## begin Passage given
I agree entirely, but it's still an annoyance when dealing with printf
format codes and other operating-system defined types whose width we
don't know. Standardization here makes it easier to write good code;
different conventions make it harder. I'm guessing that other people
have noticed that too, and that's why we're getting stuff like
__int128 instead of redefining long long.

-- 
Robert Haas
EDB: http://www.enterprisedb.com



Re: Remove pg_strtouint64(), use strtoull() directly

From
Peter Eisentraut
Date:
On 13.12.21 15:44, Tom Lane wrote:
> Our current hard-coded uses of long long are all written on the
> assumption that it's*at least*  64 bits, so we'd survive OK on
> such a platform so long as we don't start confusing it with
> *exactly*  64 bits.

OK, makes sense.  Here is an alternative patch.  It introduces two 
light-weight macros strtoi64() and strtou64() (compare e.g., strtoimax() 
in POSIX) in c.h and removes pg_strtouint64().  This moves the 
portability layer from numutils.c to c.h, so it's closer to the rest of 
the int64 portability code.  And that way it is available to not just 
server code.  And it resolves the namespace collision with the 
pg_strtointNN() functions in numutils.c.
## end Passage given
Problems and tasks -
1. Answer these about the mailing-list excerpt on removing pg_strtouint64():
(a) What type is given as an example of what we're getting instead of a redefined long long?
(b) Which two macros does the alternative patch introduce?
(c) What is the current hard-coded use of long long assumed to be, in terms of bits?
2. Could you carry on the mailing-list excerpt on removing pg_strtouint64() from its last sentence?
## begin Record list
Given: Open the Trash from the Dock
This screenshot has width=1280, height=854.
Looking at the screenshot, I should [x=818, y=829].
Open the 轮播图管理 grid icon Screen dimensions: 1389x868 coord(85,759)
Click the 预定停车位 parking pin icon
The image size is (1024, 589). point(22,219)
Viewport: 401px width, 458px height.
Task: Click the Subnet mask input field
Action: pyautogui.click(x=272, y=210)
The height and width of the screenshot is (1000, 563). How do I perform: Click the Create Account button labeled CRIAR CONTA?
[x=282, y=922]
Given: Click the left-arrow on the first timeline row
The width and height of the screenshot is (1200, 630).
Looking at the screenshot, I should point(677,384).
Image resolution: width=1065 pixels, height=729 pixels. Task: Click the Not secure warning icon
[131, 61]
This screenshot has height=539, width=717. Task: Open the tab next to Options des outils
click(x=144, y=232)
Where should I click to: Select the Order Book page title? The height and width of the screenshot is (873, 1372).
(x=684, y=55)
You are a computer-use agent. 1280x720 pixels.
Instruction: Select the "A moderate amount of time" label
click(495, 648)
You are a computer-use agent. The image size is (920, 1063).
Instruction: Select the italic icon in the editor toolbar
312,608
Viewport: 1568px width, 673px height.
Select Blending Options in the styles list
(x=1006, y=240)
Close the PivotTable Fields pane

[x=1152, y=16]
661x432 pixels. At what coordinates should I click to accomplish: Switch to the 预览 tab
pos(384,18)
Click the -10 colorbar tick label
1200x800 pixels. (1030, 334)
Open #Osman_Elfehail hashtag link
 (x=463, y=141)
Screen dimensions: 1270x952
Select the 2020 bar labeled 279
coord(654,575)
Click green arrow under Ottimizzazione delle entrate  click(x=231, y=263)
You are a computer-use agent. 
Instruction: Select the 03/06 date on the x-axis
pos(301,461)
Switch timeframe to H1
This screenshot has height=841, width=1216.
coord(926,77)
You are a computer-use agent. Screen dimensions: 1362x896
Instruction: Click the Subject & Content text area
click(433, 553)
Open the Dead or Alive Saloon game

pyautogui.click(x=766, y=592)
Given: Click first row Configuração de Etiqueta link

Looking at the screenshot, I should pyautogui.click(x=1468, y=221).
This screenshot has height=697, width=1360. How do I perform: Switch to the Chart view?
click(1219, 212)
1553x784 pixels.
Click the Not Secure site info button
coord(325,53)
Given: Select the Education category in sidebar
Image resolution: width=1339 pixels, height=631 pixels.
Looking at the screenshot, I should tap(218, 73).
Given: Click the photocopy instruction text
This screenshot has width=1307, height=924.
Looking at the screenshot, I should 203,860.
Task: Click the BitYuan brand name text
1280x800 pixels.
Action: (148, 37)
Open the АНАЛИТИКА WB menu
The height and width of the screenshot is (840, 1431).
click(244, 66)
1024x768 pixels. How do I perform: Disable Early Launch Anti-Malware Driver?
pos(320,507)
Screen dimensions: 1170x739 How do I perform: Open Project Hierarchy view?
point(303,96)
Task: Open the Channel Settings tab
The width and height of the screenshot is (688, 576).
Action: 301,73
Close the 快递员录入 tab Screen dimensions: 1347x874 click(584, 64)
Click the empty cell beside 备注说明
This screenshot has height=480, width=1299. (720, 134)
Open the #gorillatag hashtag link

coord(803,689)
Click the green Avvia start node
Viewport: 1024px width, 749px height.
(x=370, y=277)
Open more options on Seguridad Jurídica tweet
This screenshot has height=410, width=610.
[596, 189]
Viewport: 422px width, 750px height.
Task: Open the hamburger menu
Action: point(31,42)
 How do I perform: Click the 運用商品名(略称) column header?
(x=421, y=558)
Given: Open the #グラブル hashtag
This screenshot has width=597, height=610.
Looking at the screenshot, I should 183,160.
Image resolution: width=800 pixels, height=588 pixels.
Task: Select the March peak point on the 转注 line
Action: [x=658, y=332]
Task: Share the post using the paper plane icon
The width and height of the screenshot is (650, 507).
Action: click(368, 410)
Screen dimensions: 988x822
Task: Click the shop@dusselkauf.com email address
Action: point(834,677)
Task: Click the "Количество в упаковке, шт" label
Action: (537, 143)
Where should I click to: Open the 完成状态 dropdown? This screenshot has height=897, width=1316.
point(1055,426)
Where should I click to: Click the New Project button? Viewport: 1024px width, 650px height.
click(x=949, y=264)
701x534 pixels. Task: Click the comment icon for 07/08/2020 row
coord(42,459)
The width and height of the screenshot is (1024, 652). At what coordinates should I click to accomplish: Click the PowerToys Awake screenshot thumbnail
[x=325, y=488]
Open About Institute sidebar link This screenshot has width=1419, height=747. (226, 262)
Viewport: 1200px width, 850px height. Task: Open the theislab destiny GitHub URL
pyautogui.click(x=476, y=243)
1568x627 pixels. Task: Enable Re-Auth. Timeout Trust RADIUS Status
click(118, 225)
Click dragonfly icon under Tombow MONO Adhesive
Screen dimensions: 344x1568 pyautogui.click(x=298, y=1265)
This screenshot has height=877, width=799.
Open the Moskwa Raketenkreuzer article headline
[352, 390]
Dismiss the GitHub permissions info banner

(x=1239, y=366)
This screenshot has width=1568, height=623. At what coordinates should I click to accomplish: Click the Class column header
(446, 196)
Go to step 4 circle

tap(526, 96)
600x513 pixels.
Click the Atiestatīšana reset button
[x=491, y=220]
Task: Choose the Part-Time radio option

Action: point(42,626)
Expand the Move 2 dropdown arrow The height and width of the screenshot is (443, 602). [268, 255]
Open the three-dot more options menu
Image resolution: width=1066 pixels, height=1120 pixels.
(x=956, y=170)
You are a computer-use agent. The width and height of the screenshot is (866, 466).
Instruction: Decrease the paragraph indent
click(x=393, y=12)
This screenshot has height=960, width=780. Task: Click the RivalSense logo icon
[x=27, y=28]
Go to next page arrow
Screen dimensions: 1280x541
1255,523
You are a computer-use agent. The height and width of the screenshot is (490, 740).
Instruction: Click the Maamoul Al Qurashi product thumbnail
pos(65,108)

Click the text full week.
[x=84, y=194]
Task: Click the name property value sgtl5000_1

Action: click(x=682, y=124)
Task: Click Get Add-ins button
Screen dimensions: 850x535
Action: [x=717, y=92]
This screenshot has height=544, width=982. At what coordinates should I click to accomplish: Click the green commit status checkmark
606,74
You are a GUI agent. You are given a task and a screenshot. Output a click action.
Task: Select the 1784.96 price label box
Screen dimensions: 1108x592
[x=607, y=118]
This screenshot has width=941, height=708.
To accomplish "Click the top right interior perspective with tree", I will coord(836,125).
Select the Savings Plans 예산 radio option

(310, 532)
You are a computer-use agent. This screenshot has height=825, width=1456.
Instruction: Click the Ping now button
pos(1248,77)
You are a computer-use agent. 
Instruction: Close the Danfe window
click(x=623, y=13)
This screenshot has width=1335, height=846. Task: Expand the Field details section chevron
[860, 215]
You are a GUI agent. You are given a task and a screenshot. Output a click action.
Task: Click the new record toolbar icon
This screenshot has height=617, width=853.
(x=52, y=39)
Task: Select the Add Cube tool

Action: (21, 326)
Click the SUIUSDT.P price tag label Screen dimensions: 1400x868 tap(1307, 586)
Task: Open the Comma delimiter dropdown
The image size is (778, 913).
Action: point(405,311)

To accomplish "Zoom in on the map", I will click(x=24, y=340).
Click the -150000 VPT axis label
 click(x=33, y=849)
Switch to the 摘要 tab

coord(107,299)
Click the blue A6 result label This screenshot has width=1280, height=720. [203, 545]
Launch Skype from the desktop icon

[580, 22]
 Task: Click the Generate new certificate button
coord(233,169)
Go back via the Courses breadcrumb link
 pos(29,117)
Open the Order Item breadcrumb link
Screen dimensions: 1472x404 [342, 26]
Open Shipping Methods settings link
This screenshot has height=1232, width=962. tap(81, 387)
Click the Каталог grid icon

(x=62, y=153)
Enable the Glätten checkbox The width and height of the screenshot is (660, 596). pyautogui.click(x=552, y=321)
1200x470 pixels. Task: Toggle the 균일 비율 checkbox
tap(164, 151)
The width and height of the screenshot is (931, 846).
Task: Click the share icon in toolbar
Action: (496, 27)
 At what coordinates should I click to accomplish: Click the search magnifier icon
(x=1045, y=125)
## end Record list
Exercise results -
1.
(a) __int128
(b) strtoi64() and strtou64()
(c) At least 64 bits

2.
Attachment

Re: Remove pg_strtouint64(), use strtoull() directly

From
Tom Lane
Date:
Peter Eisentraut <peter.eisentraut@enterprisedb.com> writes:
> OK, makes sense.  Here is an alternative patch.  It introduces two 
> light-weight macros strtoi64() and strtou64() (compare e.g., strtoimax() 
> in POSIX) in c.h and removes pg_strtouint64().  This moves the 
> portability layer from numutils.c to c.h, so it's closer to the rest of 
> the int64 portability code.  And that way it is available to not just 
> server code.  And it resolves the namespace collision with the 
> pg_strtointNN() functions in numutils.c.

Works for me.  I'm not in a position to verify that this'll work
on Windows, but the buildfarm will tell us that quickly enough.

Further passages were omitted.